The modules described in the aforementioned conventional art can be appreciated in the view point of increasing energy efficiency. However, the modules are not suited for seawater desalination. For example, the modules described in the aforementioned conventional art are difficult to recover and treat obtained “liquids” such as a desalinated liquid and extracted “solids” such as salt both obtained when desalinating seawater.
In addition, because the modules described in the aforementioned conventional art are difficult to recover and treat obtained “liquids” such as a desalinated liquid and extracted “solids” such as salt, these modules are also difficult to solve problems including a reduced amount of produced water due to lowered thermal transfer efficiency caused by sulfate and carbonate extracted from calcium and magnesium through concentration and raised water temperature and adhered onto a surface of a heat transfer pipe.

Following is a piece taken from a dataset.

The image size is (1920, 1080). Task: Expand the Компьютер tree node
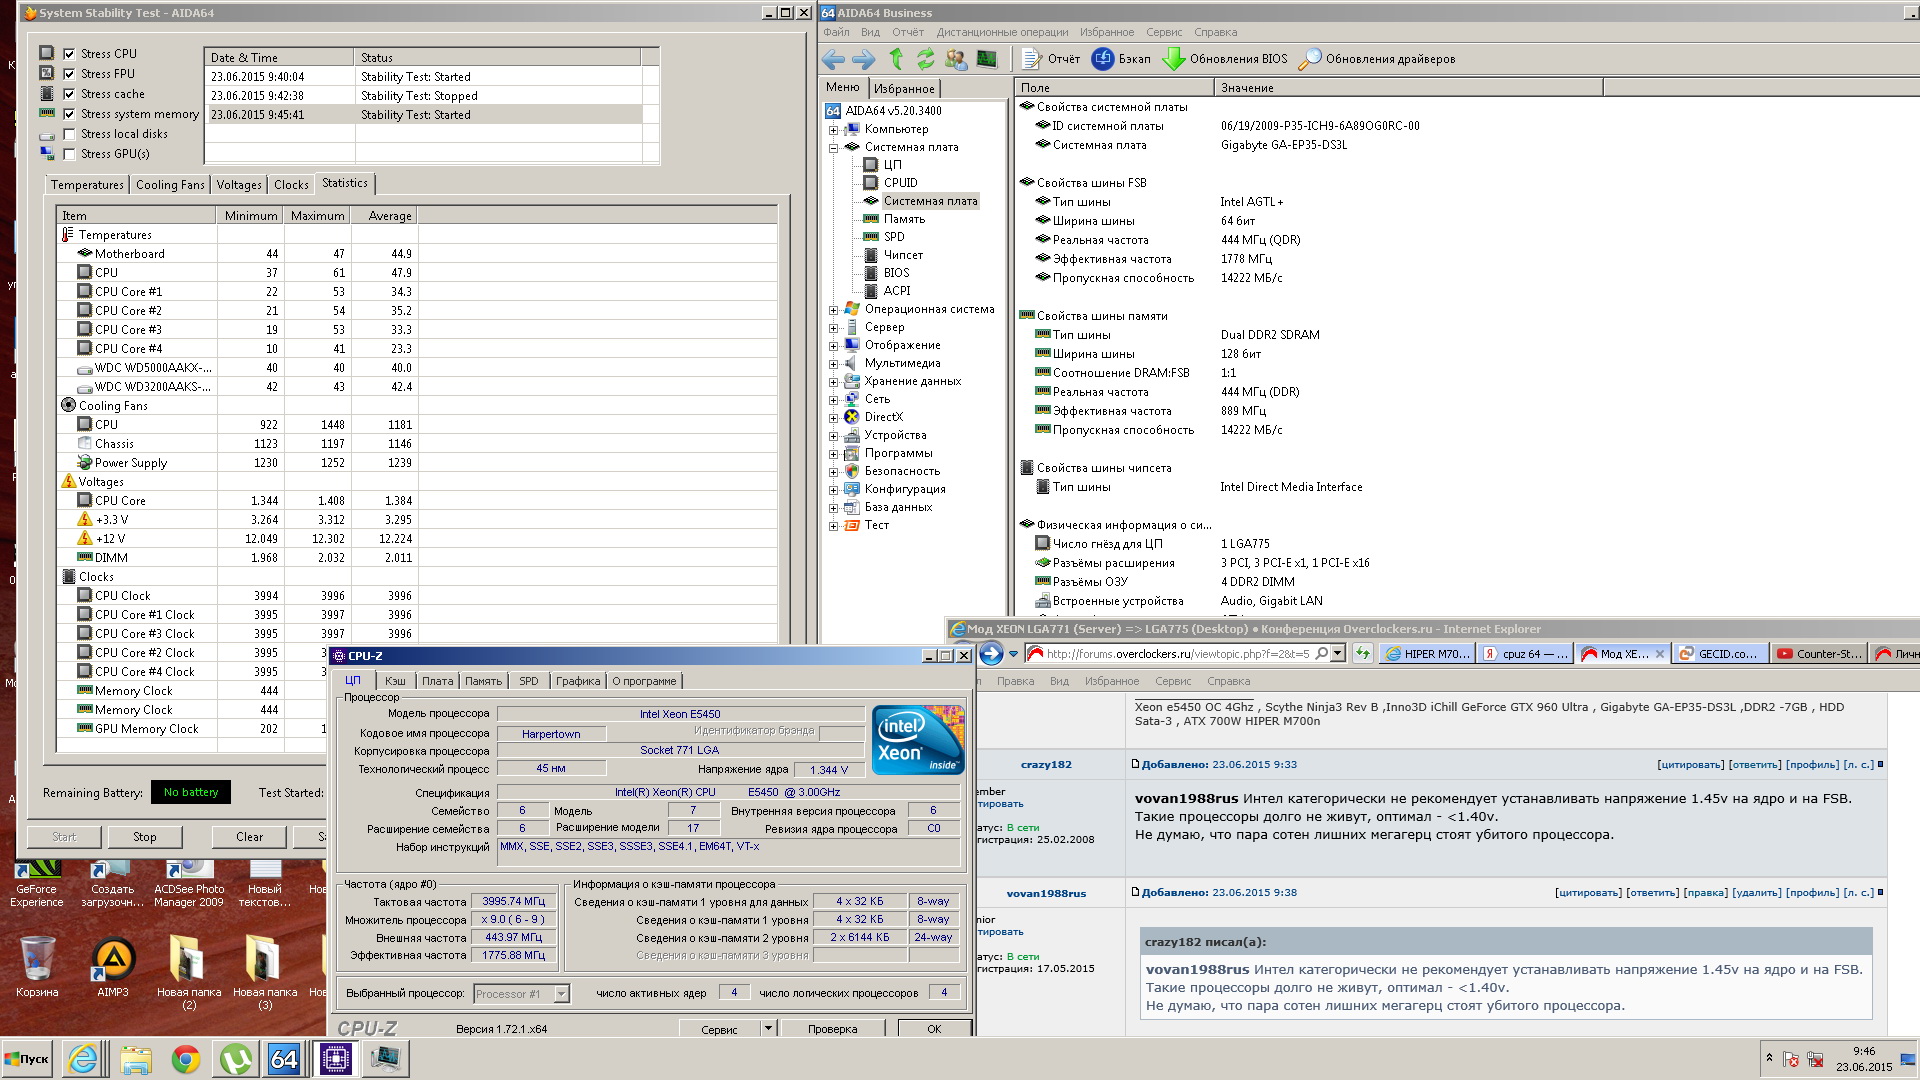click(833, 129)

Embodiments of the invention have been made in view of solving the above-mentioned problems, and therefore provide a seawater desalination device and a seawater desalination method based on an evaporation method, which can reduce, by using an self-heat recuperation process, an amount of necessary energy in half or less, compared with a conventional multi-stage flash method. Particularly, embodiments of the invention are aimed to provide a seawater desalination device and a seawater desalination method based on an evaporation method through which, by using a three-phase fluidized bed, a high thermal efficiency operation is possible even at a high salinity concentration level, while preventing scaling to a heat-transmitting surface.